Rencontre d’amour avec l’agir de Dieu à Reading, Angleterre,

par son instrument, la Fille du Oui à Jésus

 

2010-03-25 – Partie 2

 

La Fille du Oui à Jésus en le Saint-Esprit : Nous allons poursuivre cette deuxième partie en laissant le Saint-Esprit faire monter, de l'intérieur de vous, une question. Ce qui montera de l'intérieur de vous, posez-la et l'Esprit de Dieu répondra. Nous ne voulons pas de la volonté humaine. C'est Dieu qui, lui, répondra afin que nous obtenions des grâces de guérison.

Q. Si vous pouviez nous expliquer : 'Quand vous avez commencé par recevoir ces locutions, comment ça se présente pour vous, à mesure que vous parlez?'

La Fille du Oui à Jésus en le Saint-Esprit : Depuis 2001, le Seigneur a mis beaucoup de grâces d'abandon en moi. Le 1er janvier 2001, j'ai entendu une voix à l'intérieur de moi, et c'était une voix douce de femme; ce n'était pas ma voix parce que je l'entendais tout à l'intérieur de moi. La Vierge Marie m'avait donné beaucoup avant; elle se faisait sentir auprès de moi avec des odeurs de rose, et cela arrivait régulièrement. J'avais aussi des visions, mais je ne savais pas que ce que je voyais était des visions.

Avant '99, je n'avais jamais entendu parler de messagers. Je n'avais jamais entendu parler que la Sainte Vierge apparaissait à certains endroits, sauf Lourdes et Fatima. Alors, lorsque tout a débuté dans ma vie, tout était tellement nouveau pour moi. Lorsque j'ai entendu la voix, c'était pour me dire : «Ouvre la lumière et crois». Parce que, la veille, j'avais dit mon chapelet et mes mains avaient coulé de l'huile; de mes mains coulait de l'huile et ça, c'est difficile à croire même si on le voit. Notre chair est toujours en train de résister aux grâces. Quinze jours plus tard, j'ai entendu la voix de Jésus et, à partir de ce moment-là, la voix de Marie et de Jésus ne m'a jamais quittée. Je n’en ai pas parlé à beaucoup de personnes parce que j'avais…bien, je ne voulais pas qu'on me traite de folle. Entre-temps, avec tout ce que le Ciel me faisait vivre dans ma vie, j'avais rencontré le Père Clément Provencher, qui est devenu mon guide spirituel.
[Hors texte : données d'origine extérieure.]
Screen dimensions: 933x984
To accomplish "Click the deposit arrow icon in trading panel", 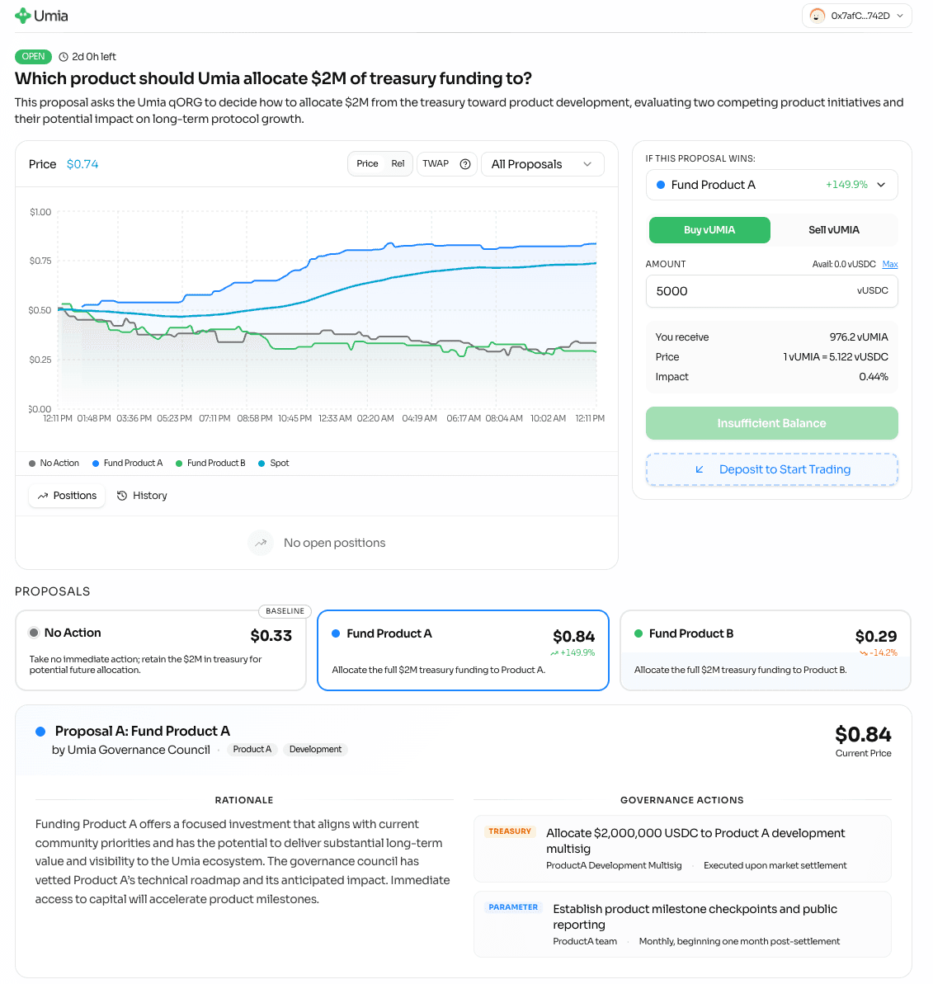I will pyautogui.click(x=700, y=468).
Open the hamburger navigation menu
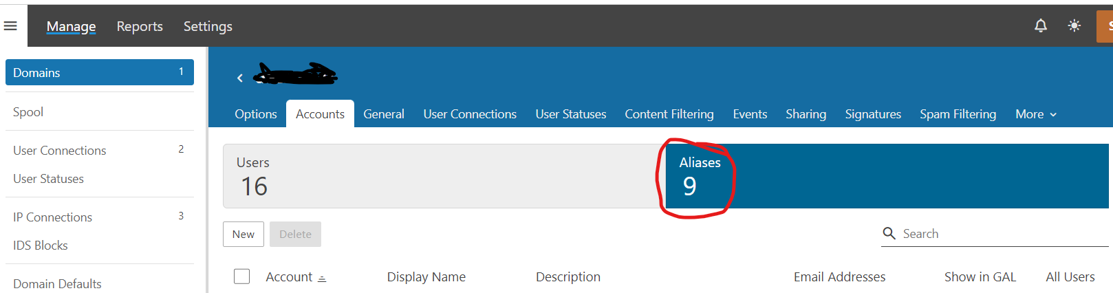The height and width of the screenshot is (293, 1113). coord(10,26)
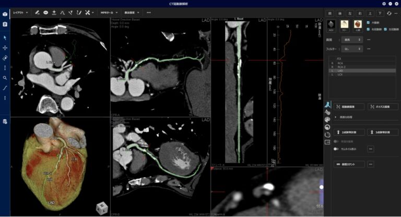
Task: Click the 3D cube icon at sidebar top
Action: (x=5, y=14)
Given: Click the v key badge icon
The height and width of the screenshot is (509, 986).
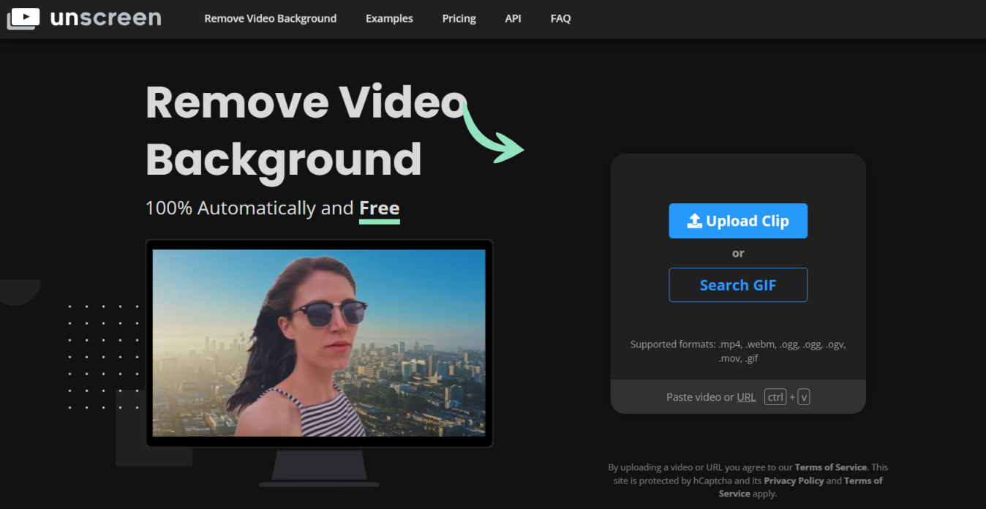Looking at the screenshot, I should [x=803, y=397].
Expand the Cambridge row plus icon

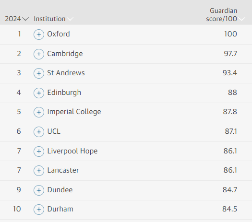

Lorsque j'entends la voix de Jésus, ce n'est pas dans mes oreilles, c'est dans tout mon être. Lorsqu'on va communier, on reçoit Jésus, on reçoit le Corps et on reçoit le Sang de Jésus; et Jésus, quand on le prend, il entre, et là, de notre intérieur, il en fait sa demeure afin qu'on soit conscient que Dieu est dans notre vie. Eh bien, moi, j'ai quelque chose de plus, c'est que j'entends la voix, et c'est la seule différence. Comment peut-on entendre la voix de notre Seigneur si on ne mange pas sa Chair et ne buvons pas son Sang? Maman Marie, avant, elle m'a donné des grâces de prières; avant, je priais, mais pas de la façon qu'elle m'a apprise, parce que j'ai reçu beaucoup de grâces. Elle disait : «Je te donne des grâces d'humilité, des grâces d'obéissance.»
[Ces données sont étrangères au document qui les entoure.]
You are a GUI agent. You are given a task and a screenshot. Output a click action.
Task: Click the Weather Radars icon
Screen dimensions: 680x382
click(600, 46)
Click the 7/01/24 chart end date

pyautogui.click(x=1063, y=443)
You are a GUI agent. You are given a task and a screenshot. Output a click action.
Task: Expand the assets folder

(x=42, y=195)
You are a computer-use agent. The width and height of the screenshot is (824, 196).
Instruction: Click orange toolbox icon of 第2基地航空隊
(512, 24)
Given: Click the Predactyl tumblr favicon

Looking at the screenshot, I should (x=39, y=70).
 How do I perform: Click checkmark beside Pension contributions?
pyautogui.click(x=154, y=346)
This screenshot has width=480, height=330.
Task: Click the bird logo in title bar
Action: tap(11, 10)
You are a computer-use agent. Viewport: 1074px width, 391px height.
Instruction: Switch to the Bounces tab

Quand je ne suis pas dans une rencontre d'amour avec l'agir de Dieu, j'entends toujours la voix. Dieu dit que je suis entrée dans la Divine Volonté; alors, parce que je suis dans la Divine Volonté, bien, il fait en sorte que j'entende la Présence. Alors j'entends des mots comme : «Je t'aime. Abandonne-toi. Sois obéissante.» Lorsque je me promène dans la rue, il me dit comme ça : «Regarde, ce sont mes enfants et je les veux. J'ai soif de mes enfants.» Et, par Maman Marie, j'ai aussi appris à être à ma place. Je ne demande pas des questions. Je ne pose pas des questions à Dieu : "Qu'est-ce que je vais faire? Où je vais aller?" Je m'abandonne. Eux le savent mieux que moi.
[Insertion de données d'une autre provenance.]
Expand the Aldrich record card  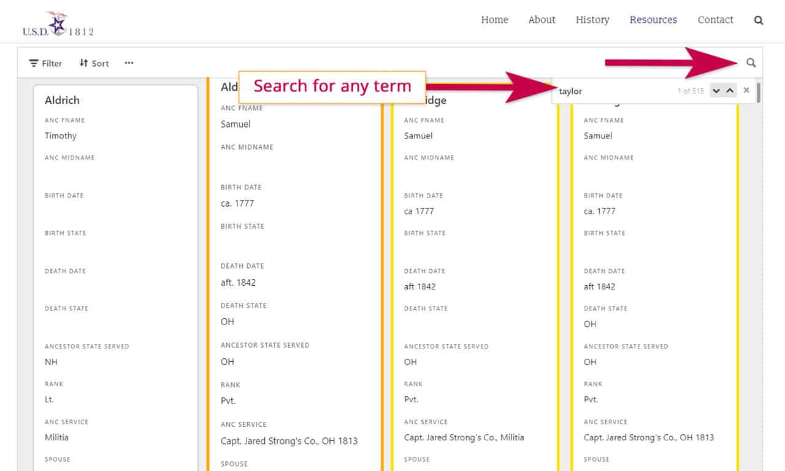point(61,100)
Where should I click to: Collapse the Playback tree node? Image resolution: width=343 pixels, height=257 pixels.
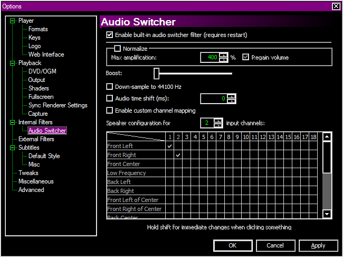click(x=13, y=63)
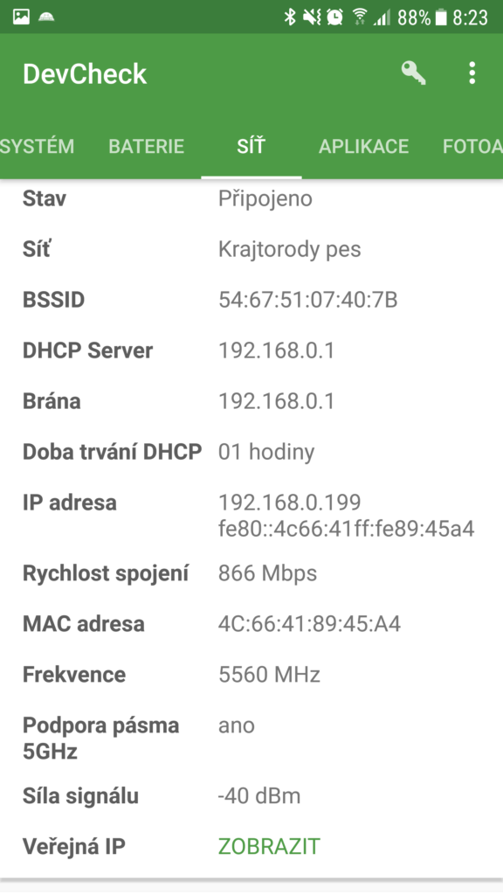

Tout ça, je l'ai appris par les enseignements. Lorsque, en ce moment même, je répète les mots, ce sont les mots qui sont à l'intérieur de moi et qui sortent de moi. Dieu dit, en ce moment : «Je suis la Divine Volonté. Tu ne peux être enfant de la Divine Volonté que si, moi, je te fais Présence.» Il dit : «Comment veux-tu être, devant tes frères, parole, si la parole n'est pas agissante par la Vie.» Il dit : «Tu n'as la vie que par moi, et vous êtes la vie que par moi.» Voilà, je répète ce que je viens d'entendre.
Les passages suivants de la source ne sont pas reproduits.